***** Passage

- Born: Anjukandy Thalakkal Ummer 10 March 1933 Anjukandy, Kannur, Malabar district, Madras presidency, British India
- Died: 18 October 2001 (aged 68) Chennai, Tamil Nadu, India
- Occupation: music director
- Years active: 1967-2001

= A. T. Ummer =

Indian Malayalam music composer

Anjukandy Thalakkal Ummer (10 March 1933 – 18 October 2001) was a Malayalam music composer from Kerala, India. He is known for composing many soft melodies for 174 Malayalam movies.

Born in Anjukandy in Kannur district on 10 March 1933, as the son of A. T. Moideen Kunhi and Sainaba, Ummer made his debut in the 1967 film Thalirukkal. In 1969 he composed songs for the film Almaram, directed by A. Vincent. Two years later, Ummer composed music for Vincent's musical film Abhijathyam.

In the 1970s, Ummer teamed up with lyricist Bichu Thirumala, producing numerous evergreen songs. He also made tunes for lyrics by P. Bhaskaran and O. N. V. Kurup, along with others. Most of his songs were sung by K. J. Yesudas and S. Janaki.

**********

#### Tasks to perform:
A - Repeat word for word the stretch of the A. T. Ummer passage from "Born in Anjukandy" through "and S. Janaki.".
B - Write the next part of the A. T. Ummer passage, picking up after its final sentence.
The material after this isn't needed for what follows.

***** Dataset section

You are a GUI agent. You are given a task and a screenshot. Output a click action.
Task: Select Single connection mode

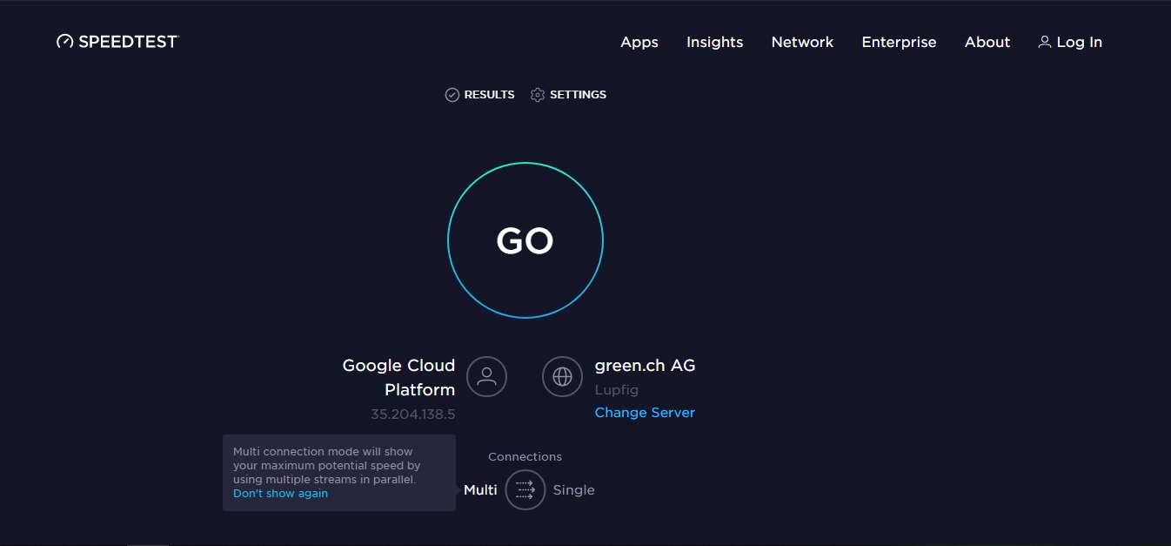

**********

#### Answers to each task:
A -
Born in Anjukandy in Kannur district on 10 March 1933, as the son of A. T. Moideen Kunhi and Sainaba, Ummer made his debut in the 1967 film Thalirukkal. In 1969 he composed songs for the film Almaram, directed by A. Vincent. Two years later, Ummer composed music for Vincent's musical film Abhijathyam.

In the 1970s, Ummer teamed up with lyricist Bichu Thirumala, producing numerous evergreen songs. He also made tunes for lyrics by P. Bhaskaran and O. N. V. Kurup, along with others. Most of his songs were sung by K. J. Yesudas and S. Janaki.

B -
In 1976, he won the Kerala State Film Award for the best music director for the I. V. Sasi directed film Aalinganam. The melancholic song "Thushaara bindhukkale" from the same movie earned S. Janaki the Kerala State Film Award for the best female singer.
His song 'Neela jalashayathil' from the movie Angekaram earned the State Award for Yesudas in 1977.
He composed many popular songs including 'Oru mayil peeliyay njan','Marivill panthalitta', 'Devi nin chiriyil', 'Vakappoo maram choodum', 'Chemapakappoonkavanathile', 'Ninnepunaran neettiya kaikalil', 'Vrishchika rathri than', 'Pottikkaranjukondomane', 'Thushara bindukkale', 'Unni aarariro' and 'Oru nimisham tharoo'. However, many of his hits songs were composed by copying tunes of songs from other languages, mostly Hindi.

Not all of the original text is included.